• **Dataset extract**:
------------------------------------------------------------------------
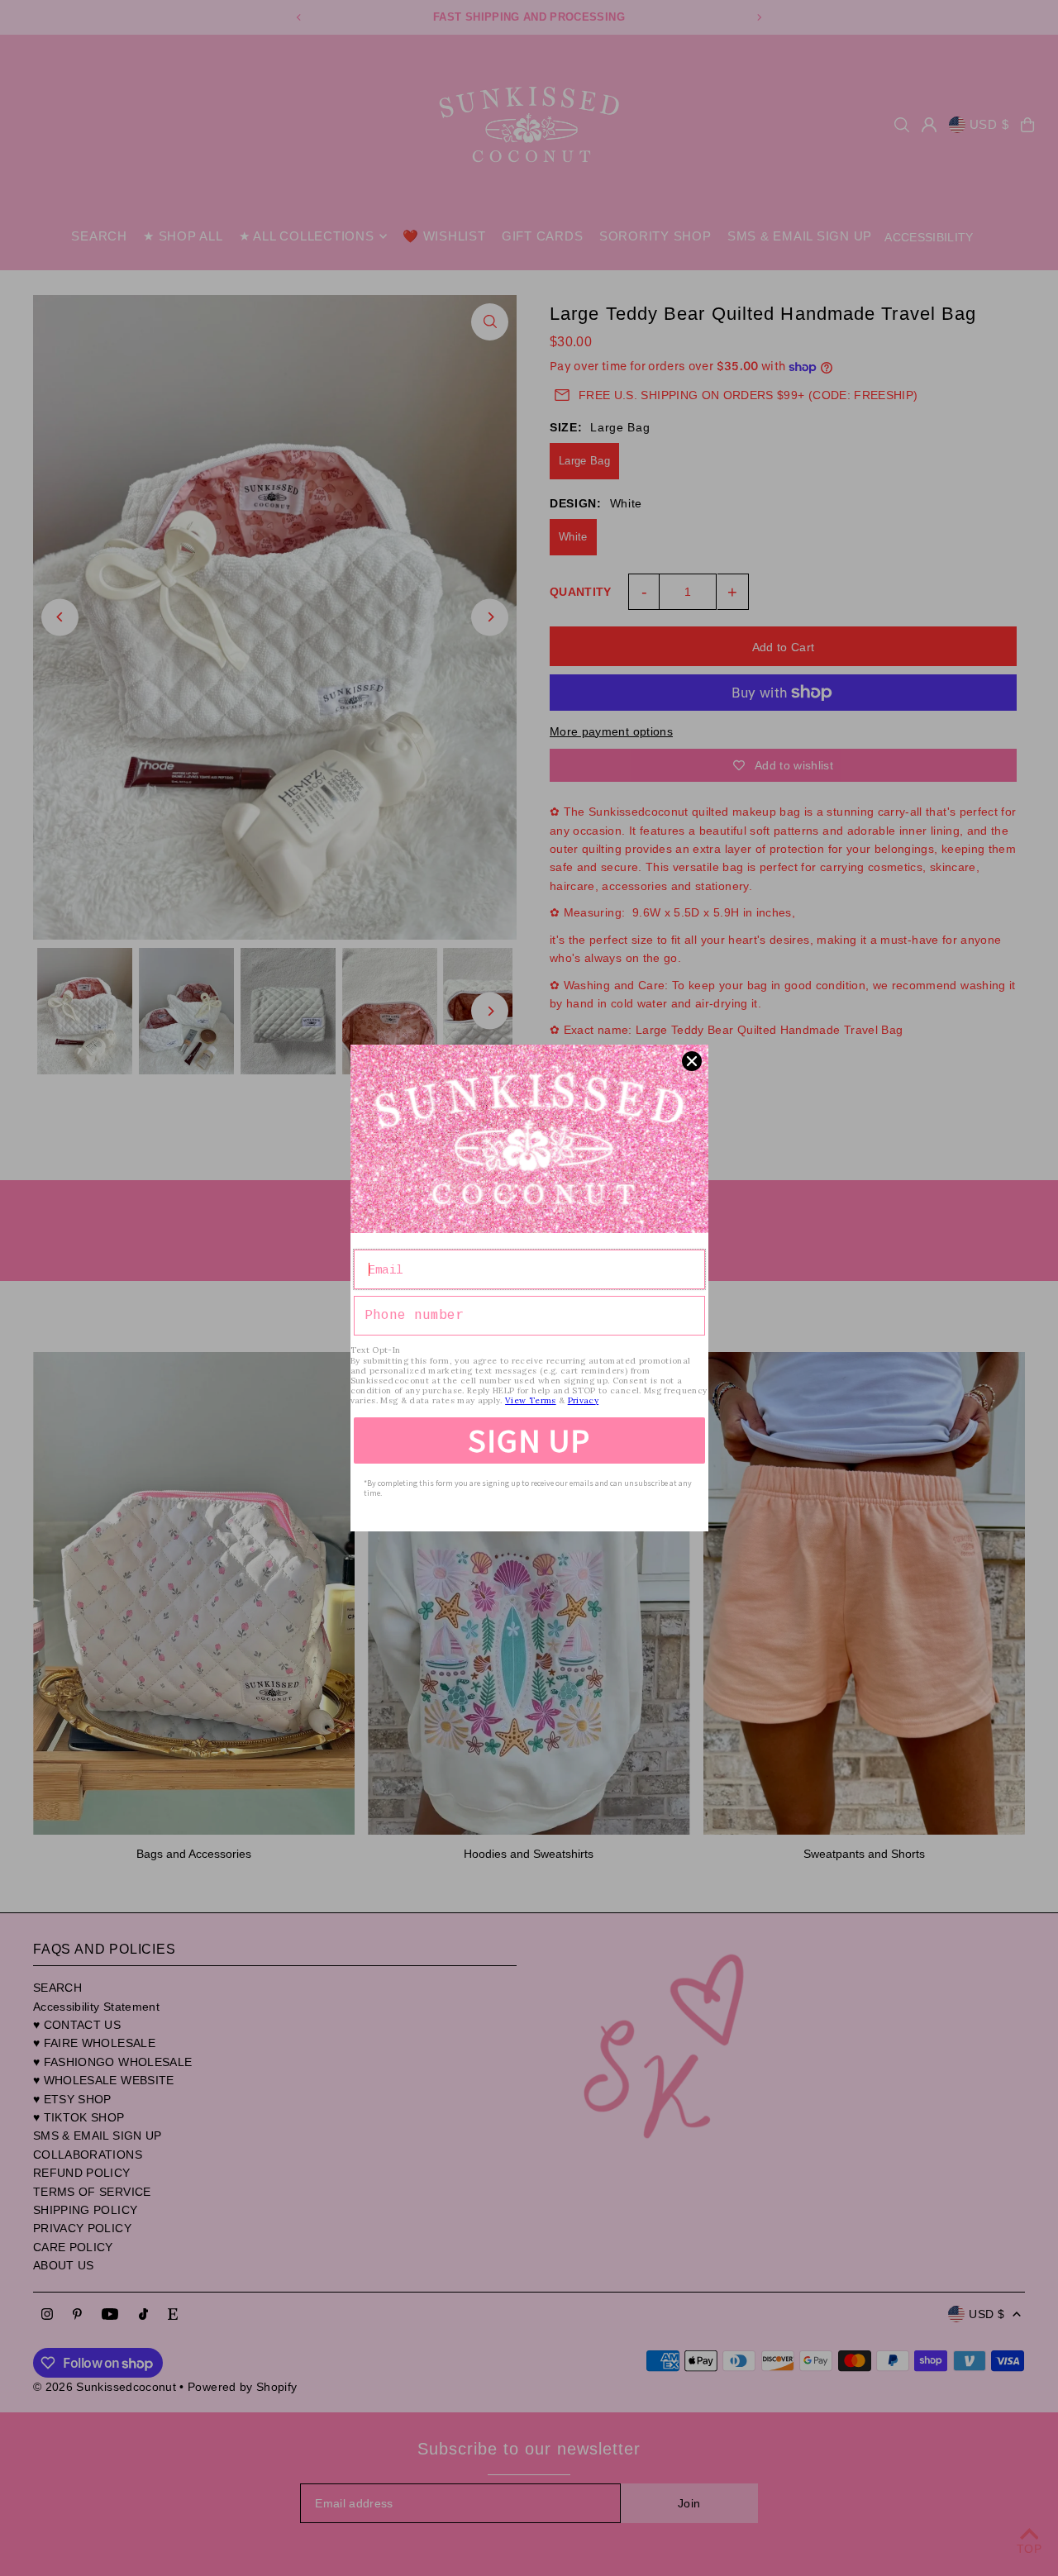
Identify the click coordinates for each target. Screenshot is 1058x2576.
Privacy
------------------------------------------------------------------------
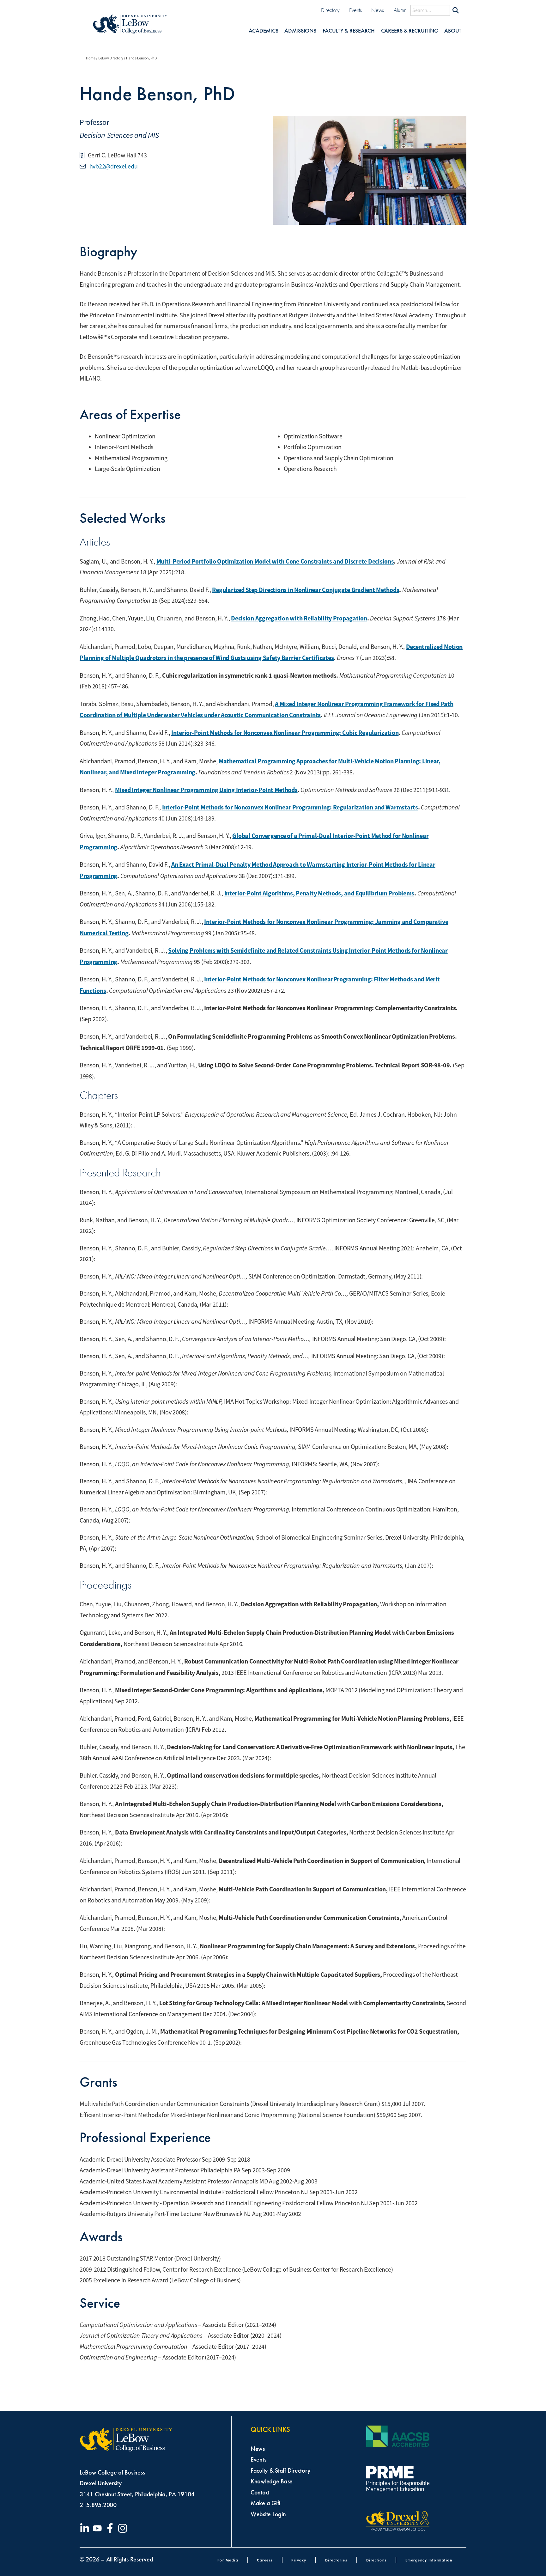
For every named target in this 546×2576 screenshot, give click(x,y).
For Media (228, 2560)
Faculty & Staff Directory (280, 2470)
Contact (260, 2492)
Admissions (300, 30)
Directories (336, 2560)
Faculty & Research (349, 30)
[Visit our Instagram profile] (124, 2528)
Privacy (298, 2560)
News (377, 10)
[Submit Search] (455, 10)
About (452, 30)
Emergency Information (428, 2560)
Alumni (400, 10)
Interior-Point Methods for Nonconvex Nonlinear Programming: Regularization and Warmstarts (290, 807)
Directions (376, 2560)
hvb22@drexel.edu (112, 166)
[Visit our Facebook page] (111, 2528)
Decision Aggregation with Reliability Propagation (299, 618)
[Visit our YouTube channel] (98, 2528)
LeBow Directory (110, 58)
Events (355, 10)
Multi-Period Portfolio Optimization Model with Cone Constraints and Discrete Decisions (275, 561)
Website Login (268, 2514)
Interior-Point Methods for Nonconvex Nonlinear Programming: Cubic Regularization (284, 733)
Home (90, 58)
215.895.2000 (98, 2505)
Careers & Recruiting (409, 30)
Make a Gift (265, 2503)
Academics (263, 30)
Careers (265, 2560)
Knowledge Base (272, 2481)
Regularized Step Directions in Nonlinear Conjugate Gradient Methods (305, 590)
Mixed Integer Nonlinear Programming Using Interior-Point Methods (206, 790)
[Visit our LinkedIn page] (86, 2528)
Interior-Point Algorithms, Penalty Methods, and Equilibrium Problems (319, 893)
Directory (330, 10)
------------------------------------------------------------------------
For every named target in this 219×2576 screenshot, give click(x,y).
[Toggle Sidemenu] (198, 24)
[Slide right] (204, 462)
------------------------------------------------------------------------
Among the entries above, copy exactly only the lines starting with the one containing "For every named target in this 219×2576" and going through the one containing "[Slide right] (204, 462)", both ends included.

For every named target in this 219×2576 screenshot, give click(x,y).
[Toggle Sidemenu] (198, 24)
[Slide right] (204, 462)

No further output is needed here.